The attribution theory explains how people interpret events. People try to figure out why things happen in a particular way or why people behave in a certain manner. People try to make sense by determining cause behind a phenomenon. A short term deep discount can be interpreted as sudden stock liquidation or a celebration offer or competitive maneuver. But a long term use is likely to make people suspicious about genuineness of the offer.

 

How long a discount offer is likely to be perceived as golden opportunity? The adaptation theory explains that people have a tendency to get used to or adapt to a situation.
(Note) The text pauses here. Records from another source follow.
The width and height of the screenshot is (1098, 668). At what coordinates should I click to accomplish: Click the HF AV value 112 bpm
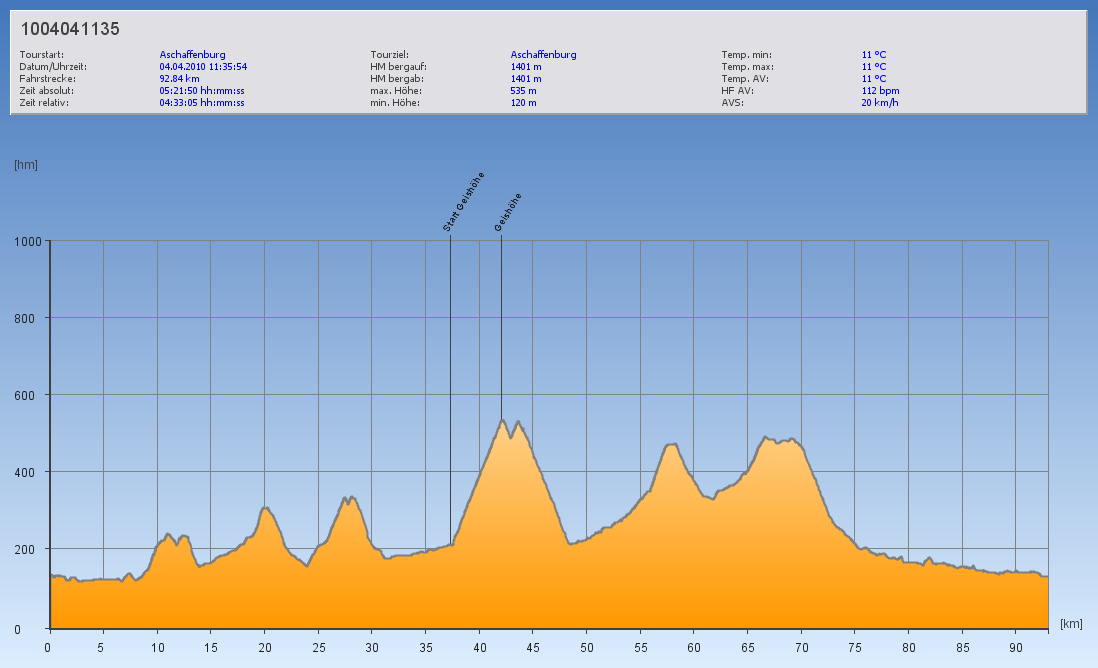[880, 90]
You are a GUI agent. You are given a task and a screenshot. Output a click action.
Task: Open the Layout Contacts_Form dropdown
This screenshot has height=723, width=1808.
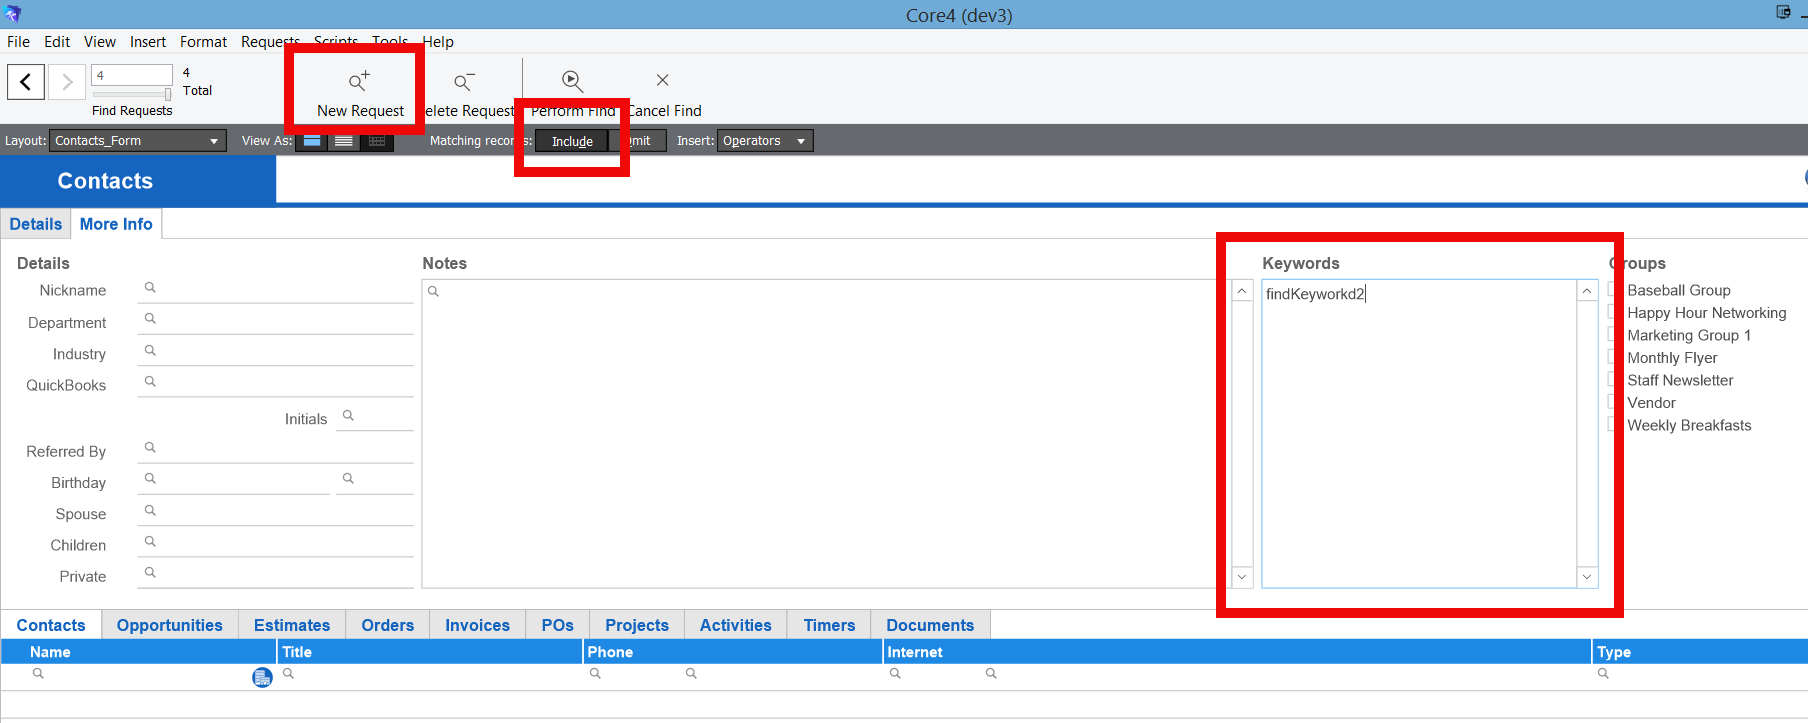tap(138, 141)
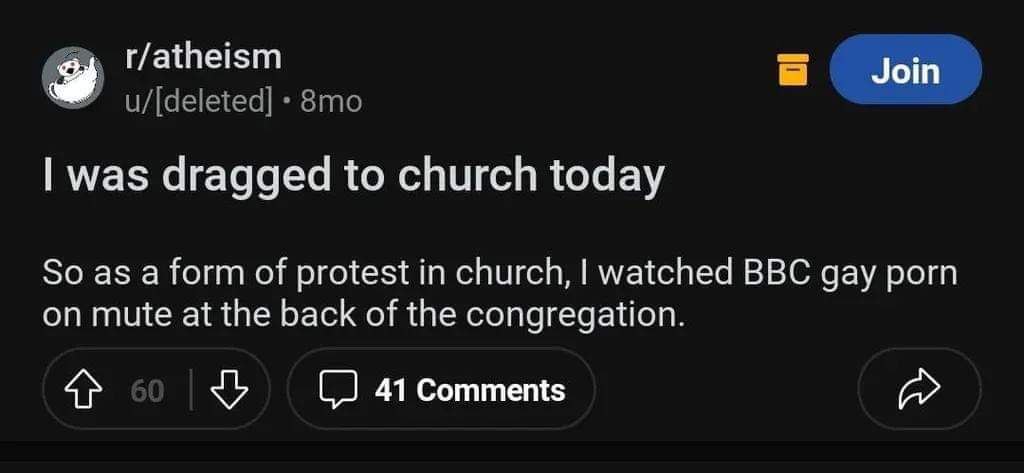The image size is (1024, 473).
Task: Downvote the post with the down arrow
Action: [x=231, y=389]
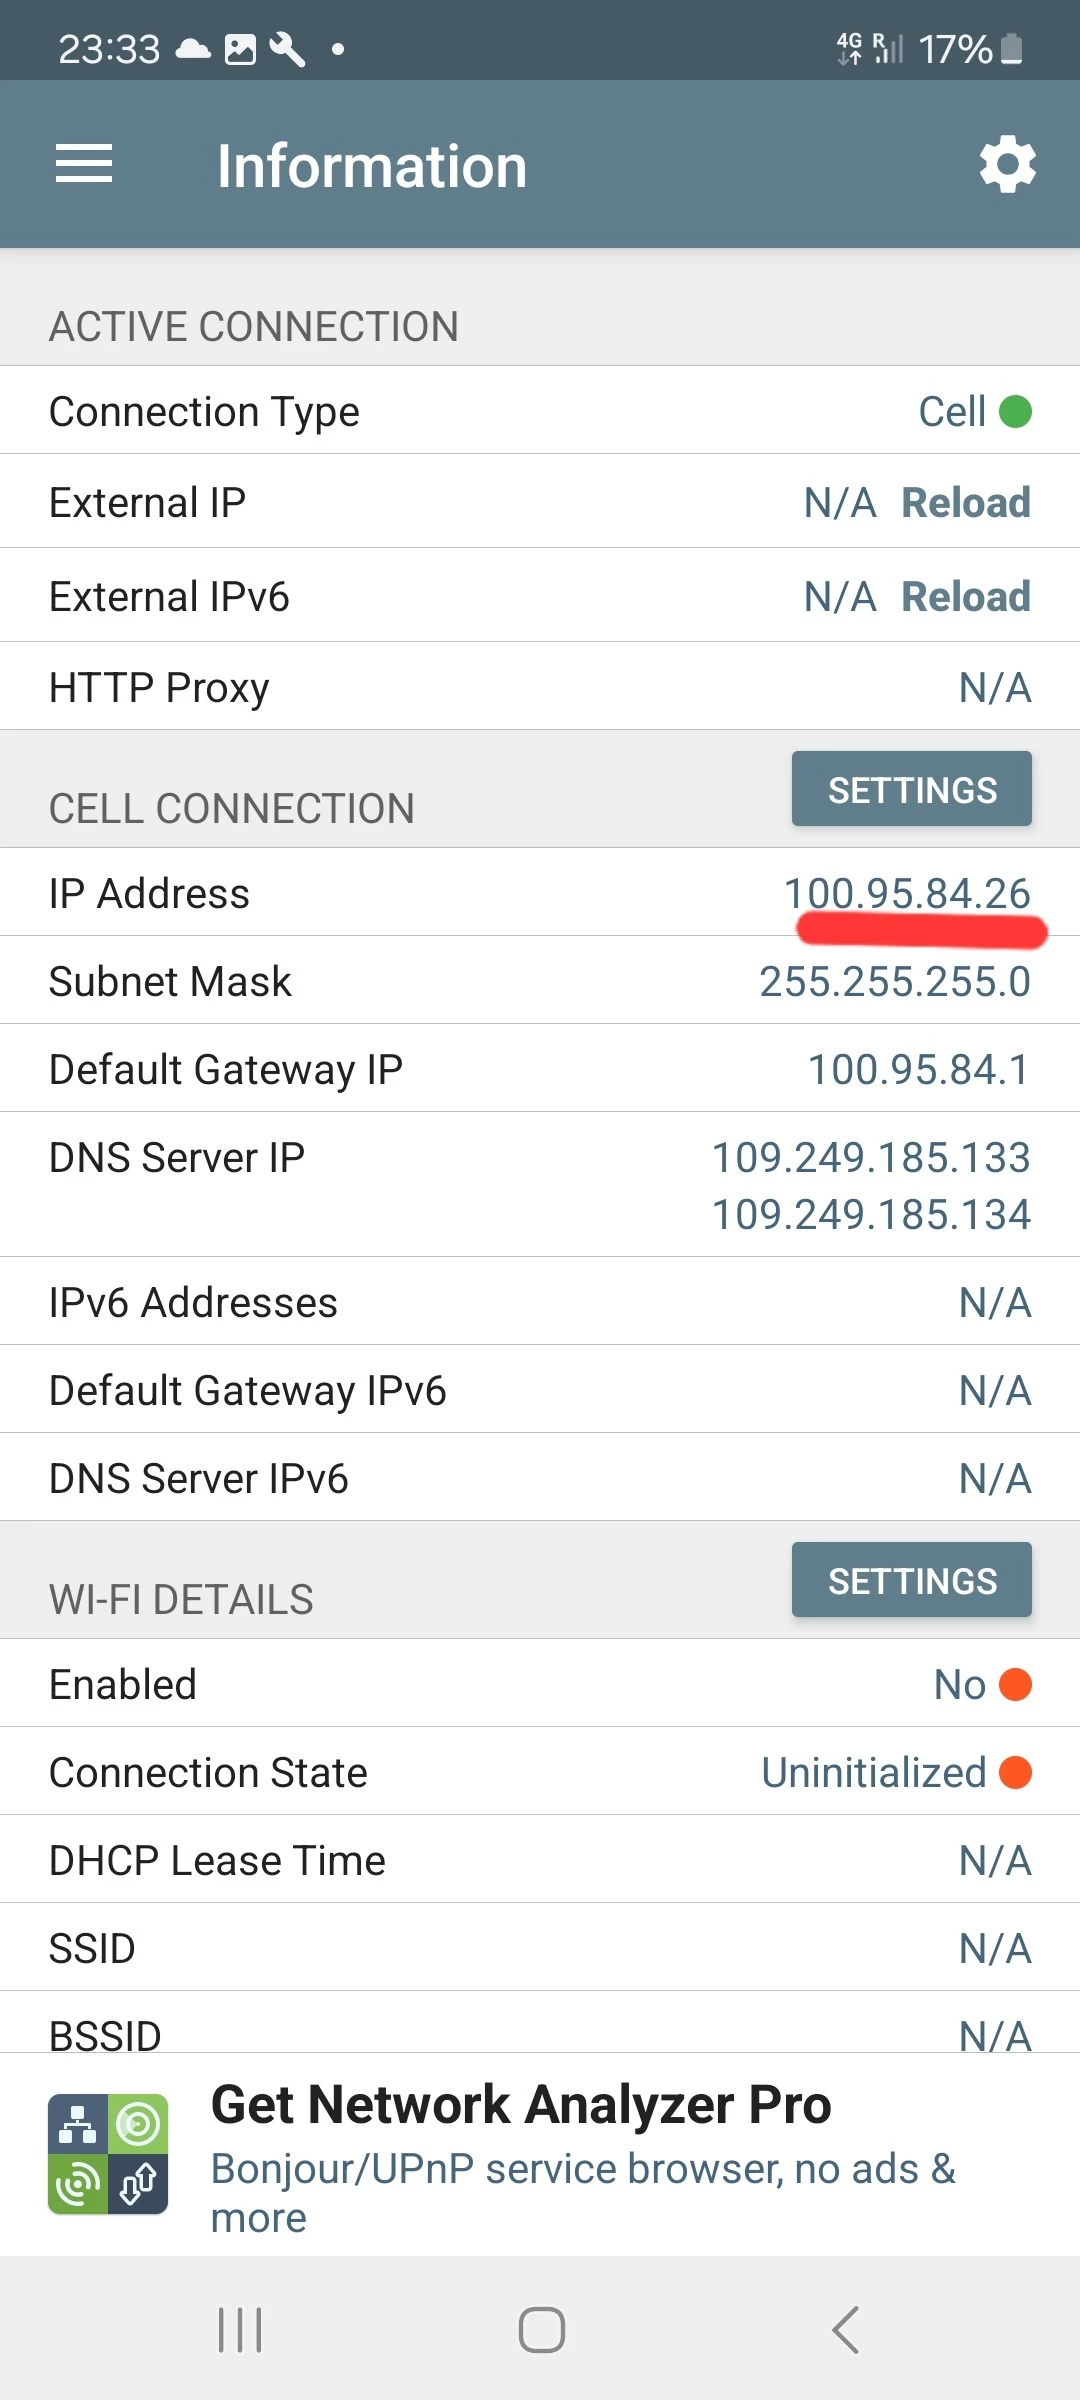Open the Android recent apps button
This screenshot has width=1080, height=2400.
tap(240, 2330)
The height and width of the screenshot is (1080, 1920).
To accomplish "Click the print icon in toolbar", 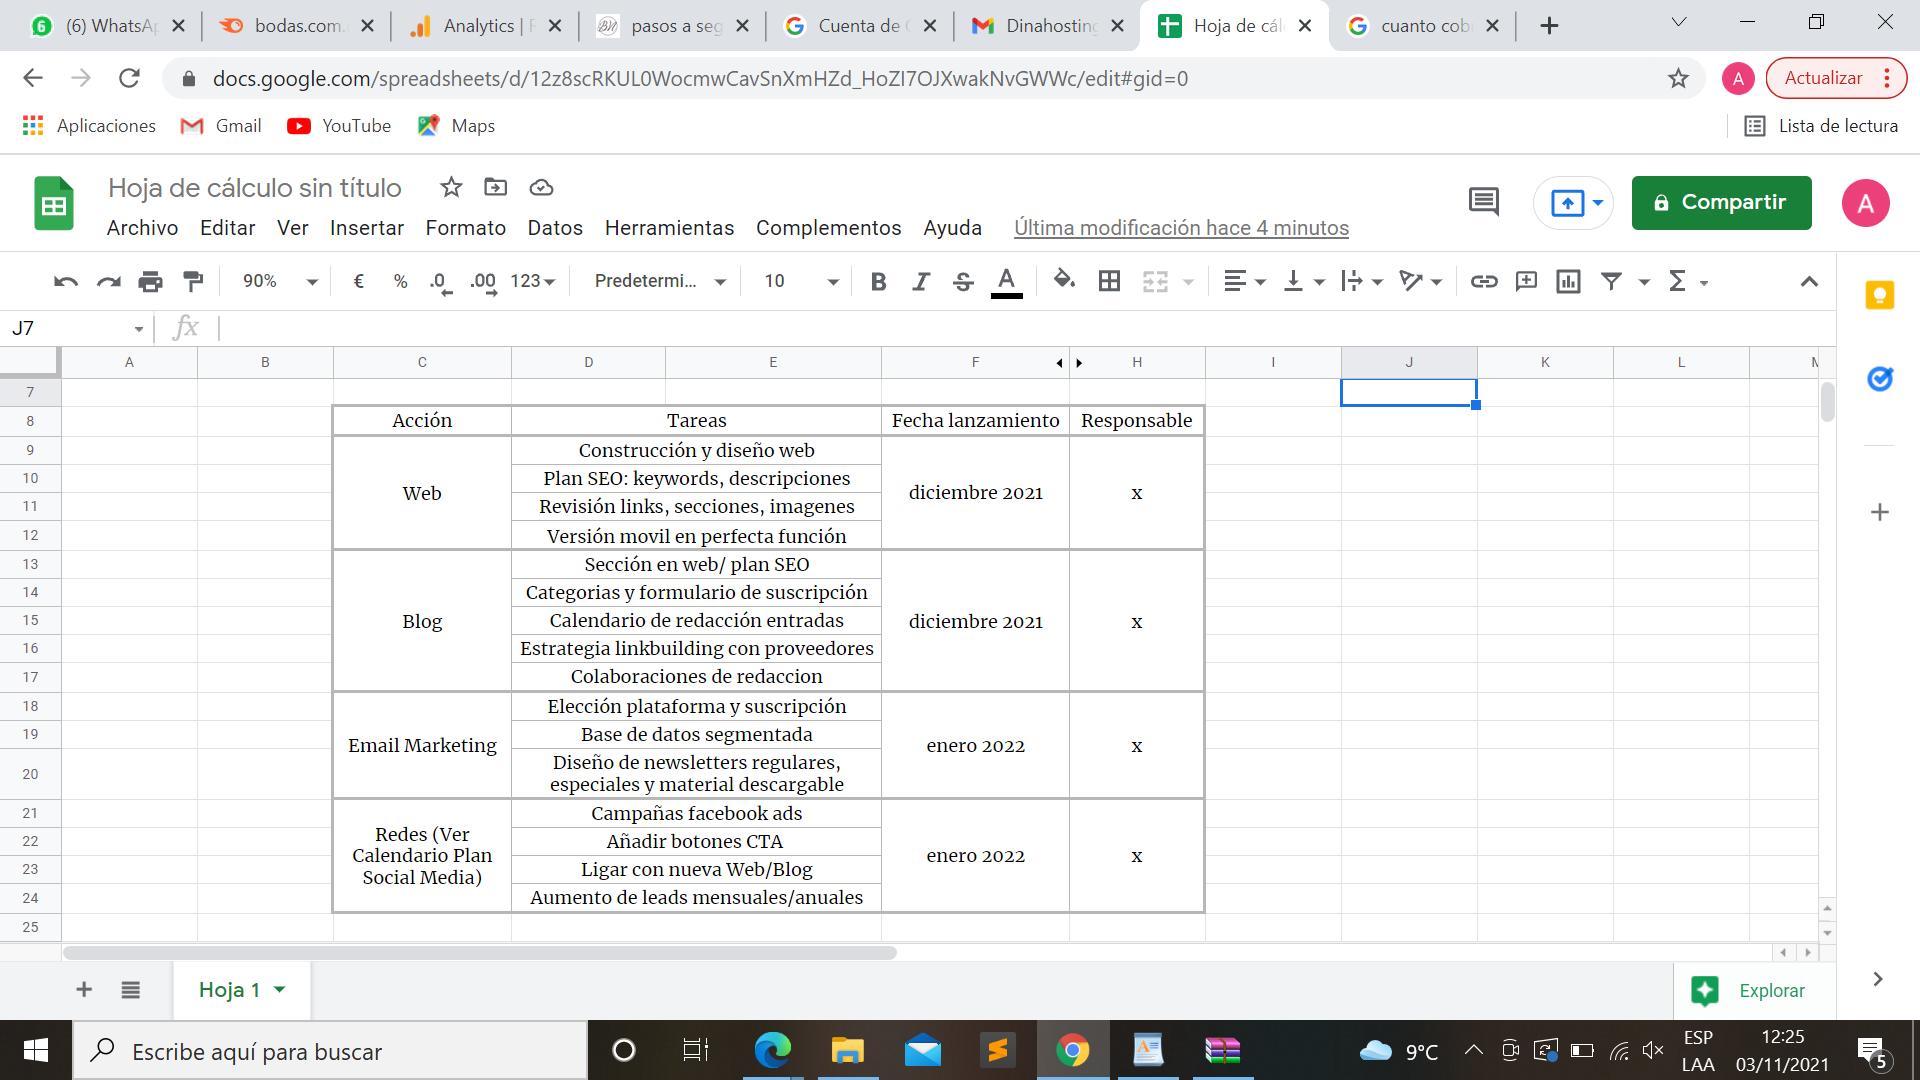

As a result a situation/ stimulus ceases to be stimulating which causes people to seek novelty elsewhere. An offer like 50%=50% is likely to be perceived as an exciting offer for some time in the beginning and act like a magnet but its long term usage is likely to rob uniqueness out of it.

 

Discount brands tread on a difficult territory. Perpetual discounting can position a brand as cheap and create undesirable connotation. It is psychologically gratifying to be able to grab a bargain but socially it is undesirable to be associated with a bargain brand. People love to buy an aspirational brand (brand imagery) at a discount (made affordable) but shy away from a brand cheap brand (personality). There is fine distinction between a cheap brand and inexpensive brand. The concept of social signification applies equally to economy customers. It is here brand needs to deflect bargain oriented discourse from their image.

 

Peter England built its market by smart use of symbols in communication. By developing an ‘honest, down to earth and unpretentious’ personality it developed image of an affordable brand. A price oriented strategy promotes price sensitive culture and preempts a brand from seen from any other angle. Deep discounting model that relies upon ‘drop a bomb’ discounts to attract customer on equally ‘blow your tops’ maximum retail price is likely sow seeds of its own destruction by making customer clinically analytical about what actually is in the bargain.